Stated problem 1:
Answer these from the piece on Alexander Grothendieck:
(a) At what age did Grothendieck die?
(b) In the complex numbers, the solutions of the circle equation are points of what space?
(c) What do the abbreviations EGA and SGA stand for?
Stated problem 2: Reproduce word for word the part of the piece on Alexander Grothendieck starting at "The New York" and ending at "his extraordinary life.".
Stated problem 3: Take the piece on Alexander Grothendieck further, picking up after its final sentence.

Supplied passage:

══════════

# The lives of Alexander Groathendieck mathematical visionary

By Edward Frenkel

Nov 25 2014.

The New York Times

Alexander Grothendieck, who died on Nov. 13 at the age of 86, was a visionary who captivated the collective psyche of his peers like no one else. To say he was the No. 1 mathematician of the second half of the 20th century cannot begin to do justice to him or his body of work. Let’s resist the temptation to assign a number to a man of numbers. There are deeper lessons to be learned from this extraordinary human being and his extraordinary life.

In mathematics, he revolutionized the field known as algebraic geometry. Ever since Descartes, we have known that geometric shapes can be described by equations. When we write $x^{2}+y^{2}=1$, we wish into existence a perfect circle. Indeed, each solution of this equation is nothing but a pair of coordinates, x and y, of a point of the unit circle on a plane.

This is an example of an algebraic equation, one that involves only products of powers of coordinates, such as

$x^{2}$ or $x^{3}y^{5}$. Since the number of coordinates can be arbitrarily large, such equations may be quite daunting. But they are fundamental, and many can be found in nature. Algebraic geometry is about them and the geometric shapes, or spaces, they describe.

Right away, one encounters a problem. The above equation gives rise to a circle only if we consider the solutions in the domain of real numbers. But there are many other domains, such as the complex numbers (which involve an imaginary number, the square root of minus 1).

One can show that the solutions of the same equation in complex numbers are points of an entirely different space; namely, a plane with one point removed. For another domain, the space of solutions could be a family of circles of different sizes: Visualize a living and breathing circle evolving in time.

Thus, for a given equation we get a whole zoo of spaces. How are they related to one another and to the equation itself? Which came first, the equation or the space? These questions had perplexed mathematicians for centuries.

Grothendieck’s genius was to recognize that there is a “being” hiding behind a given algebraic equation (or a system of equations) called a scheme. The spaces of solutions are mere projections, or shadows of this scheme. Moreover, he realized that these schemes inhabit a rich world. They “interact” with one another, can be “glued” together and so on.

The concept of a scheme was one of the cornerstones in the gargantuan effort led by Grothendieck to rebuild this vast subject. The thousands of pages meticulously composed over a decade starting in the late 1950s became commonly known as EGA and SGA, the abbreviations of their French titles. Monumental like Euclid’s “Elements,” they have not been surpassed to this day in clarity, generality, technical mastery and conceptual perfection.

══════════

Material:
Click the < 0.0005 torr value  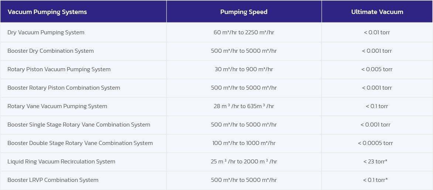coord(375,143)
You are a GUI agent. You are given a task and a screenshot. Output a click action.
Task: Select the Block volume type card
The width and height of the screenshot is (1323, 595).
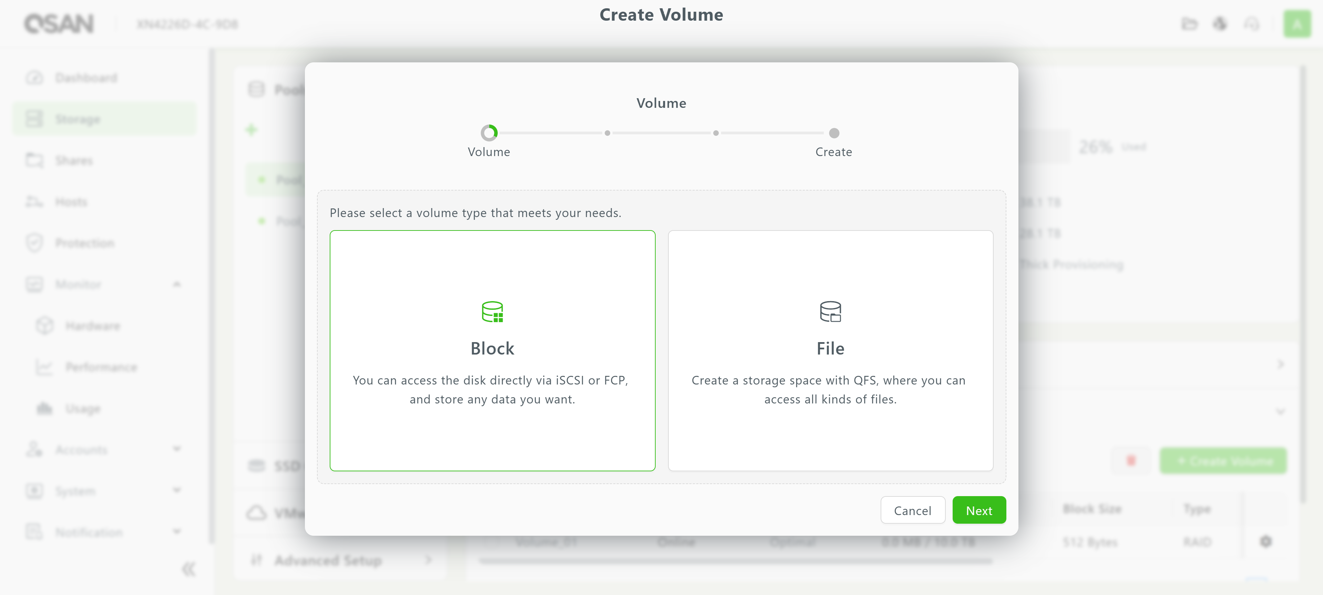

══════════

Expected answer 1:
(a) 86
(b) A plane with one point removed
(c) The French titles of the works

Expected answer 2:
The New York Times

Alexander Grothendieck, who died on Nov. 13 at the age of 86, was a visionary who captivated the collective psyche of his peers like no one else. To say he was the No. 1 mathematician of the second half of the 20th century cannot begin to do justice to him or his body of work. Let’s resist the temptation to assign a number to a man of numbers. There are deeper lessons to be learned from this extraordinary human being and his extraordinary life.

Expected answer 3:
They are the fruits of endless discussions, 12-hour seminars, solitary thinking — of work, in a word, for that’s what it takes: the obsessive, sustained search for truth in its most universal and abstract form. With no compromises, ever.

As Pierre Deligne, a former student of Grothendieck’s and himself a mathematical maestro, put it in Le Monde, Grothendieck “had to understand things from the most general possible point of view,” and once he achieved that, everything “became so clear that proofs seemed almost trivial.” Perhaps that’s why Grothendieck’s ideas “penetrated the unconscious of mathematicians.”

Though one might ask if there are any real-world applications of his work, the more important question is whether having found applications, we also find the wisdom to protect the world from the monsters we create using these applications. Alas, the recent misuse of mathematics does not give us much comfort.

For example, according to published reports, the National Security Agency inserted a back door in a widely used encryption algorithm based on “elliptic curves” — mathematical objects illuminated by Grothendieck’s research. Though that specific algorithm was developed much later, Grothendieck recognized the potential dangers of such misuse of math and sounded the alarm. He was incensed when he learned that IHES, the mathematics institute near Paris where he worked, received funding from the French Ministry of Defense. In protest, he resigned from the institute in 1970 at the height of his power. He had hoped that his colleagues would follow him, but none did.

So began his estrangement from the academic community, which he lambasted as lacking ethics and integrity. He refused to go to Moscow in 1966 to collect his Fields Medal, the highest award in mathematics, to protest prosecution of dissidents in the Soviet Union. He declined the prestigious Crawford Prize in 1988, calling the scientific world “fundamentally unhealthy.” He devoted himself to ecological issues long before it became fashionable, helping to found the group Survivre et Vivre, “an international movement for the survival of humanity,” in 1970.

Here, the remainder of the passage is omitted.